I don’t think that would work on the left even if it was a good idea (which it probably isn’t). Most on left don’t want to follow or lead, they want consensus on issues of fundamental disagreement and they’ll never get it because it’s really three or four parties shoehorned into one movement by our fallaciously binary political spectrum.
Could be. I consider hierarchies to be collectives, but of a sickly sort. Kraterocratic is a new term for me.
You well anticipated my next question about perceived strength of leadership on the left. I relate entirely to neither wanting to follow nor lead. Although I see striving for consensus as more of a statist problem. I am coming at this more from a revolutionary angle than being concerned with the Democratic party, although I would not be averse to there being a more functional Democratic party in the US. But my own thing is more networking to create autonomous collectives.
Just so I’m being clear, I do think many (though by no means all) on the left do want strong leaders (I misspoke earlier, thinking this through as we go). They’re just not willing to submit to strong leaders from left factions who don’t share their ideals. At the risk of painting with a very broad brush, the left put ideals before leadership. For the right leadership is among the most important ideals, so others are bent or simply ignored when the right thinks it’s found a strong leader (even when they’re getting conned by a buffoon).

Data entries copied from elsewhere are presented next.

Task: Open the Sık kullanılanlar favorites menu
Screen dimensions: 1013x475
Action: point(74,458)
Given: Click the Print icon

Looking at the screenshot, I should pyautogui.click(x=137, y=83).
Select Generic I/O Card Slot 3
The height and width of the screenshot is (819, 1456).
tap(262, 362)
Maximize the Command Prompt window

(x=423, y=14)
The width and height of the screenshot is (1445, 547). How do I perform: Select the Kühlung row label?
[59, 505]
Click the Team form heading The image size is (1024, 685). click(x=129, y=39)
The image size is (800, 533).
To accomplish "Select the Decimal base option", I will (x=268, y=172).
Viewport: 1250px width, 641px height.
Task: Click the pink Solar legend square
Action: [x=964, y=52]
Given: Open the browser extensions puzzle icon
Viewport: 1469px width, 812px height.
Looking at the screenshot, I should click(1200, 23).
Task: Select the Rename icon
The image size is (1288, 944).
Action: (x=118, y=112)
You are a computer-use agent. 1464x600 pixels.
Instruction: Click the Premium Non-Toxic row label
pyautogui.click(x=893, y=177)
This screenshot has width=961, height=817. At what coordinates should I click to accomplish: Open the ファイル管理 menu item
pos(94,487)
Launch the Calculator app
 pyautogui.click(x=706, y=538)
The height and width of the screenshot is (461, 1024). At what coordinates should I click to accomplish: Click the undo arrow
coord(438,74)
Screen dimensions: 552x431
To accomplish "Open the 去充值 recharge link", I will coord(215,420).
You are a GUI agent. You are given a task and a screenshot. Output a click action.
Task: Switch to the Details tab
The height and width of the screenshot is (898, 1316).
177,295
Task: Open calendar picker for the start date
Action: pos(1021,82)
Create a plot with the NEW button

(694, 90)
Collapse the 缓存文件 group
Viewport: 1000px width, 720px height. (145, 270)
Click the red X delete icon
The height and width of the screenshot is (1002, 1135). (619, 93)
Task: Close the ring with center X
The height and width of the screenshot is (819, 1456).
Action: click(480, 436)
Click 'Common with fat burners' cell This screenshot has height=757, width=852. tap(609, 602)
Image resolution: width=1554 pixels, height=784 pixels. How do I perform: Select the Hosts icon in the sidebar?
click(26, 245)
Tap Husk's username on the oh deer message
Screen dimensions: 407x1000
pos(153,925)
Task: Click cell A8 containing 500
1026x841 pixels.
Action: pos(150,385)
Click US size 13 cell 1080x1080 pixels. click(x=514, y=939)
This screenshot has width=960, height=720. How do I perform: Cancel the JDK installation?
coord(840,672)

My saying is: “Leadership is for people who don’t know what they are doing.” That’s why much of my interest is in systems which make centralized control practically impossible. Ideals are important, but not as much as actions, actually creating collectives and doing anything beyond theorizing. Otherwise your ideals probably die with you. Waiting for the circumstances to be better or to finally achieve consensus seems more like a recipe for inaction.
I would say that the first two do, don’t know about the second two. I will assume that “RT” is not the “Radio Times”?
Those seem to be on the more slick broadcast, curated end of things. And considering how many progressive people there are, I am astonished that there aren’t more.
But I am thinking probably more on the egalitarian end of the spectrum, such as BBS forums, IRC, etc where actual discussion takes place. Maybe not for planning sensitive actions, but reporting news and exchanging ideas. Most of what I have seen in cursory searches for leftist thought on the internet has been blogs.
It seems to me that what is out there is mostly disorganized, and obscure. That it makes progressive politics seem more “fringe” than it really is, and maybe yields a lot more alienated isolated people who are likely to feel dejected and ineffective. There seems to be a lot of room for improvement in this area.
I travel in both left and right wing crowds, and we’re all pretty much the same, a bunch of self-destructive and self-important apes looking for ways to rationalize our irrationalities.
Lefties attack me for not being afraid of Trump, righties attack me for not being afraid of Clinton, and both sides attack me because I’m proud I voted for a Jewish woman. From where I stand, the similarities are almost as strong as the differences, and getting more so all the time.
Hold on a second there, are you saying that conservatives are related to apes too!? I thought only liberals evolved from shit throwing primates, conservatives are all God’s children my friend! They were gently placed here one by one a mere 6000 years ago to prevent the women from gettin uppity and the poor from gettin healthcare. Its all in the bible, don’t ya know?
I still check Der Graudian for quick news sometimes, but they lost me when they paid so little attention to Corbyn, then mostly just denigrated him when they did pay him some. It’s swung to the right, it seems, along with so much else.